» **Text extract**
>> start

Transducer access control system

A transducer access control system for use in a disk recording/reproducing apparatus for moving a transducer a required distance from its present position over a disk in the radial direction thereof, includes a linear motor for driving the transducer, a circuit for generating a distance signal indicative of the required distance for moving the transducer, and a calculator for calculating a half distance which is a half of the required distance. To move the transducer for the required distance D, the linear motor is operated at the velocity controlled in accordance with a reference velocity signal produced from a reference velocity generator. The reference velocity is determined such that, the reference velocity is maintained at a predetermined value during the movement of the transducer in the first half of the required distance, and gradually decreases during the movement of the transducer in the second half of the required distance.

BACKGROUND OF THE PRESENT INVENTION 
1. Field of the Present Invention 
The present invention relates to a transducer access control system for use 
in a disk recording/reproducing apparatus for moving a transducer a 
required distance from its present position over a disk in the radial 
direction thereof, and more particularly, to a transducer access control 
system providing highly reliable rapid rough access using reference 
velocity data which varies relatively to the distance moved by transducer. 
2. Description of the Prior Art 
In general, rough access and precision access control systems are applied 
in devices for recording and playing back data from a disk-type recording 
medium provided with data tracks formed either concentrically or spirally 
in a radial direction. Each track is divided into multiple sectors which 
are the smallest access unit. Rough access is executed to move the 
transducer into the vicinity of the target position and is followed by a 
precision access, locating the transducer at the final target position. 
Rough access drive may be accomplished by a linear motor or other device. 
Furthermore, if the rough access is accomplished with high precision and 
reliability, the access time for the precision access can be reduced, 
resulting in the reduction of the total access time. 
Furthermore, acceleration and deceleration with conventional rough access 
control is accomplished by time referencing. However, there is a limit to 
the precision which can be obtained with acceleration/deceleration control 
using time referenced control. 
Furthermore, when the velocity of the transducer is detected, the periods 
between the output pulses from the scale are counted and the velocity is 
calculated from this count. There is, therefore, a delay in the control 
response equivalent to the time required for the calculations to be 
performed.

>> end

» **Collected data**
>> start

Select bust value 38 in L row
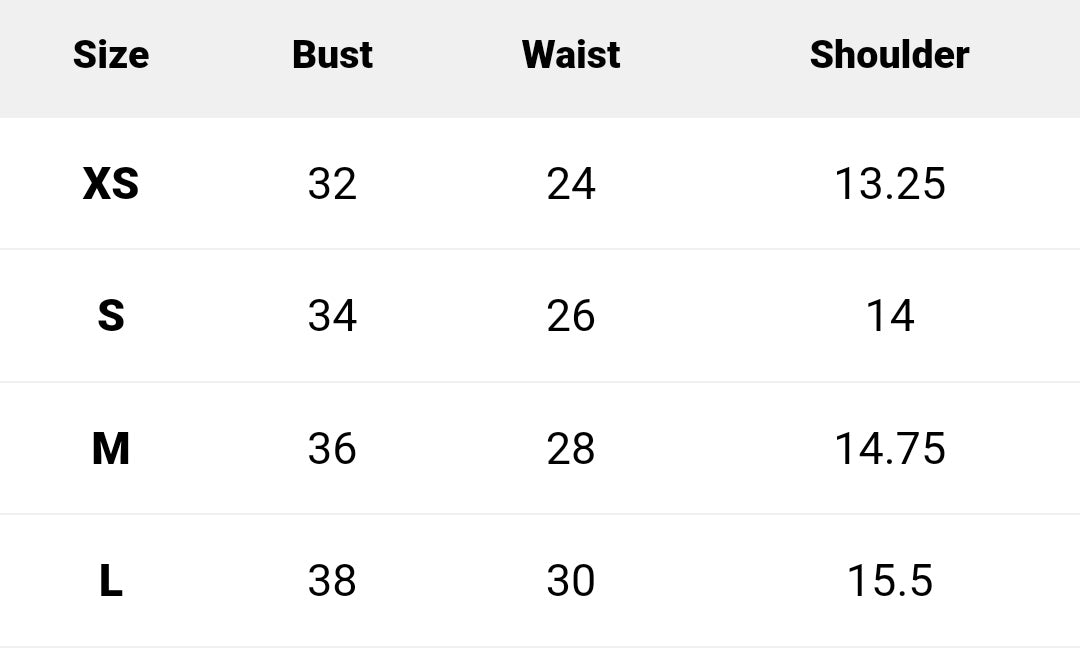coord(332,581)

>> end

» **Exercise instructions**
**a.** Set down a word-for-word copy of the transducer access control text, taking everything from "BACKGROUND OF THE" down to "moved by transducer.".
**b.** Write the next part of the transducer access control text, picking up right after its final sentence.
The data above stands apart from the transducer access control text.

» **Final results**
**a.**
BACKGROUND OF THE PRESENT INVENTION 
1. Field of the Present Invention 
The present invention relates to a transducer access control system for use 
in a disk recording/reproducing apparatus for moving a transducer a 
required distance from its present position over a disk in the radial 
direction thereof, and more particularly, to a transducer access control 
system providing highly reliable rapid rough access using reference 
velocity data which varies relatively to the distance moved by transducer.

**b.**
Thus, a transducer access control system designed to resolve these and 
related problems is proposed, for example, in Japanese Patent Application 
No. 62-113383 assigned to the same assignee as the present application. 
Proposed in this application No. 62-113383 is a system provided with a 
transducer which records data to and reads data from a recording medium, a 
travel signal generating device which generates a travel signal 
corresponding to the travel of the transducer and a velocity detection 
means which detects the travel velocity of the transducer. A counting 
device counts the output from the travel signal generating device and a 
median position detection device detects the median value of the access 
distance based on the count obtained by the aforementioned counting 
device. A reference velocity generating device generates a triangular 
velocity pattern (FIG. 6) which gradually increases the reference velocity 
during the first half of the rough access operation and gradually 
decelerates the reference velocity during the later half of the rough 
access operation. A comparison device compares the reference velocity 
generated by the reference velocity generating device with the travel 
velocity detected by the velocity detection device, and a drive device 
adjusts the travel velocity of the transducer based on the comparison 
result of the comparison device. This system uses the relationship between 
the physical position data of the transducer and the velocity data of the 
transduce as to accomplish the rough access with good precision by 
providing reference velocity data. 
However, in the aforementioned access control system, as shown in FIG. 6, 
the reference velocity is outputted from the reference velocity generating 
device in such a manner that the velocity increases in the first half to 
median point 603, at which point a maximum velocity is reached, and then 
decreases in the later half from median point 603 in a so-called 
"triangular control" system, and thus, efficient, high speed access at the 
maximum capacity of the drive means is not possible. 
SUMMARY OF THE INVENTION 
Thus, the object of the present invention is to provide a transducer access 
control system which, in addition to providing high precision rough 
access, is capable of accelerating at the maximum capacity of the drive 
device and is thus capable of high speed access, and which can suppress 
over-acceleration.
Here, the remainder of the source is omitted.